Christian Baron spricht aus eigener Erfahrung: Als Kind der Unterschicht - der Erste in seiner Familie mit Abitur - dringt er in die akademische Welt und schließlich in linksliberale Kreise vor. In seinem Buch analysiert er anhand vieler Fallbeispiele, wie tief verwurzelt soziale Diskriminierung in unserer Gesellschaft quer durch alle politischen Lager ist und welche Folgen sie hat. Seine Hauptthese: Die neue "Arbeiterklasse" und die sich mitunter in ermüdenden Debatten verlierenden linken Kräfte täten gut daran, ihre Energien endlich zu bündeln und gegen Bildungsschranken, gesellschaftliche Benachteiligung und die beängstigenden rechten Tendenzen der Gegenwart ins Feld zu ziehen.
Rezensionsnotiz zu
Süddeutsche Zeitung, 30.01.2017
Cornelius Pollmer ist der Meinung, dass der Journalist Christian Baron mit seinem populistischen Buch der Linken einen Bärendienst erweist.

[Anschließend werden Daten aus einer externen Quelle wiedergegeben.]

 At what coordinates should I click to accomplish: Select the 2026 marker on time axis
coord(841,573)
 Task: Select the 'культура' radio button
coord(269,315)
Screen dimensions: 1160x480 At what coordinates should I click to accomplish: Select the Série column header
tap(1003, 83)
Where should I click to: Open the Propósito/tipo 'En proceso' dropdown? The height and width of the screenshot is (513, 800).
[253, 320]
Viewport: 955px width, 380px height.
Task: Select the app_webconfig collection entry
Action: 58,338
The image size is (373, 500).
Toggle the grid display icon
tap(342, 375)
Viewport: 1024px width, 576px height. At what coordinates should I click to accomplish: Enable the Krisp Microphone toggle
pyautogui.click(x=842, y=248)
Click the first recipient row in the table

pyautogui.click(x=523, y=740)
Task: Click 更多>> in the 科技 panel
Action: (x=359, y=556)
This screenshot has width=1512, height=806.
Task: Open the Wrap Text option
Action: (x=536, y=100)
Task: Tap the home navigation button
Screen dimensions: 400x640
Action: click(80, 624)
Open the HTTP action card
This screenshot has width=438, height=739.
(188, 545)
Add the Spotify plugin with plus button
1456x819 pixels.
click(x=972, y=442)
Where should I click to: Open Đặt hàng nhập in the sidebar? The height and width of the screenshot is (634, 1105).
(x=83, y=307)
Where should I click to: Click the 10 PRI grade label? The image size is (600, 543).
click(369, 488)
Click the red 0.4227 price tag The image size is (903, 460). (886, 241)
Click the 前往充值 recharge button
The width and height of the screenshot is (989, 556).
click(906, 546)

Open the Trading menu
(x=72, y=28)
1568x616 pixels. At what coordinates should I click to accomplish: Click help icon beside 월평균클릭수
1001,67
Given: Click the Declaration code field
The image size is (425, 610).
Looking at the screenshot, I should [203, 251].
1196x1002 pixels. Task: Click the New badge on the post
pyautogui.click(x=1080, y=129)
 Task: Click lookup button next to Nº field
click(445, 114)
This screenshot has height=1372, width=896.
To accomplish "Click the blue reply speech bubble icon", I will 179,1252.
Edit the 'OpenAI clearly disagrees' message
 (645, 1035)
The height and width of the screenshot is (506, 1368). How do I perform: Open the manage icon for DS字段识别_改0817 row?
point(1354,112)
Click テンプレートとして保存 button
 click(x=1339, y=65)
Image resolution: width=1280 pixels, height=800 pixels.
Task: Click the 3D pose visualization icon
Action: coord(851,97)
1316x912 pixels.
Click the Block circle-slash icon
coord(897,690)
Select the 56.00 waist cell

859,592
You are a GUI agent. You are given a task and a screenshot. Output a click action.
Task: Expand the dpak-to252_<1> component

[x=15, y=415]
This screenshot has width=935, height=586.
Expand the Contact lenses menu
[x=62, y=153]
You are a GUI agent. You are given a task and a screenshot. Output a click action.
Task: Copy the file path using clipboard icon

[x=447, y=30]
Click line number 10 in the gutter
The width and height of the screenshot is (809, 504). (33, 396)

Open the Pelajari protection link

Die Schwächen linken Denkens und linker Politik mit persönlichen Milieu-Erfahrungen kurzzuschließen, wie es der Autor in Anlehnung an den französischen Soziologen Didier Eribon versucht, geht in diesem Fall schief, findet Pollmer. Den entscheidenden Grund dafür erkennt der Rezensent nicht etwa im durchscheinenden Stolz des Autors auf seine Entwicklung, sondern in der fehlenden Ordnung und Kohärenz der Argumentation im Text. Simplifizierende Thesen, nur behauptete Kausalitäten und zu viel Wut im Bauch des Autors nehmen dem Ganzen die Überzeugungskraft, so Pollmer.